Napoleon hill once said “Whatever your mind can conceive and believe, it can achieve”. “In fact, the mind is such a powerful instrument that it can deliver to you literally everything you want. But you have to believe that what you want is possible”.
Most people fail because they do not believe in this. They do not believe in themselves, they do not believe that anything you set to do, can be achieved. Though if you think about it and look around you, you know this is true. It is a mix of laziness, lack of confidence and lack of belief that doesn’t allow you to break your own limits. Limits that you have imposed yourself.
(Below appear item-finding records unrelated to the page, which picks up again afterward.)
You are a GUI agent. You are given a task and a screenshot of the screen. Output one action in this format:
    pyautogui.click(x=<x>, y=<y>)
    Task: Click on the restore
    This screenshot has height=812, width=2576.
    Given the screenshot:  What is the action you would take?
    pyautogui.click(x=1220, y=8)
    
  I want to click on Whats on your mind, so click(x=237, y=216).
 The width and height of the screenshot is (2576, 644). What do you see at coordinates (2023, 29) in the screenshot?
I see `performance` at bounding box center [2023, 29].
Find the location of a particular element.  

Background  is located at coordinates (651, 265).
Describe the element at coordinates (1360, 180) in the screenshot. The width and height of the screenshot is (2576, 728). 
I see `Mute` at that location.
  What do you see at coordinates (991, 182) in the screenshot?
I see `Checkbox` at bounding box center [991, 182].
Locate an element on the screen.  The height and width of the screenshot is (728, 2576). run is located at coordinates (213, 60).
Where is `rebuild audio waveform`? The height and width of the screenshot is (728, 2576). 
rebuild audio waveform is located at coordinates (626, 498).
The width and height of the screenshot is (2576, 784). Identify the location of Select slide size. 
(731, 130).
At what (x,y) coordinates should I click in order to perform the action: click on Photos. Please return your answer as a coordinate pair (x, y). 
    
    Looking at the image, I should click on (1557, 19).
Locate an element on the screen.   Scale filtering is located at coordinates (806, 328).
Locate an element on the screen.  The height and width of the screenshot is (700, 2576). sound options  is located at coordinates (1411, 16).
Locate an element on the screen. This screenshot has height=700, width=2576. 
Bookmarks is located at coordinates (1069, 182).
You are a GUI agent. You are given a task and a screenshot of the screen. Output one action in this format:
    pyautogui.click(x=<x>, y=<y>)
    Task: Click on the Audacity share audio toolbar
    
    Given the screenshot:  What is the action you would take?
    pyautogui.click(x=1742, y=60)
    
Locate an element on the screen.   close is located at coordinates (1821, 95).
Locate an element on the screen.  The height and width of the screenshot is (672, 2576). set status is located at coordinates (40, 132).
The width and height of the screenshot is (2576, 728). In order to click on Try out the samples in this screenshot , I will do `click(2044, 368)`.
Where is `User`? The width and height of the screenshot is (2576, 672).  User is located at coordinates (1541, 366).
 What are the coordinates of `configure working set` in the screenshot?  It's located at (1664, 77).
Believing in yourself is an attitude. Something that you need to work on and develop over time. Like with everything in life that matters the most, it takes time, practice, hard work, dedication, passion…it is like a relationship. Any relationship that you cultivate in your life doesn’t happen on the spot, but grows over time. You nurture it, dedicate yourself to it, and it blossoms. And if for any reason you feel that it is not adding value to your life anymore, you cut it out ( like when you stop talking to that friend that doesn’t support you, or break up with that boyfriend that doesn’t love you the way you need to be loved ). The same principle has to be applied to the relationship with yourself: it seems easier as you are not dependent on anyone else, but it is so much harder to deal with YOU and your own thoughts, cut out those ideas that put you down, and open space in your mind for what drives you and makes you happy.
You have to give up the phrase “I can’t” – “it is the most powerful force of negation in the human psyche”. It disempowers YOU. And you are doing it all alone, by yourself, with no one to blame. And that is hard. “Your brain is designed to solve any problem and reach any goal you give it”. Try it, it works.
I never thought that I could learn to build a website alone, write a blog and publish it to the world. But I decided that I wanted to try and here we are. Am I afraid to fail? That no one will read it or like it? That my circle will not support me? Of course I am, but this didn’t stop me because it was something that I really wanted to do and it makes me happy. And I am still battling with my own insecurities in other aspects of my life, but I am trying to do something about it, to change my thoughts, change my behavior by taking action, both mentally and physically. I am trying to stop blaming circumstances and do something about the things I know I can control. And I feel better already.
“You need to base your decisions about what YOU want to do on YOUR goals and desires” and start from there. Most of the time, nobody is thinking about you at all, people think about themselves, not you. SO DO YOU!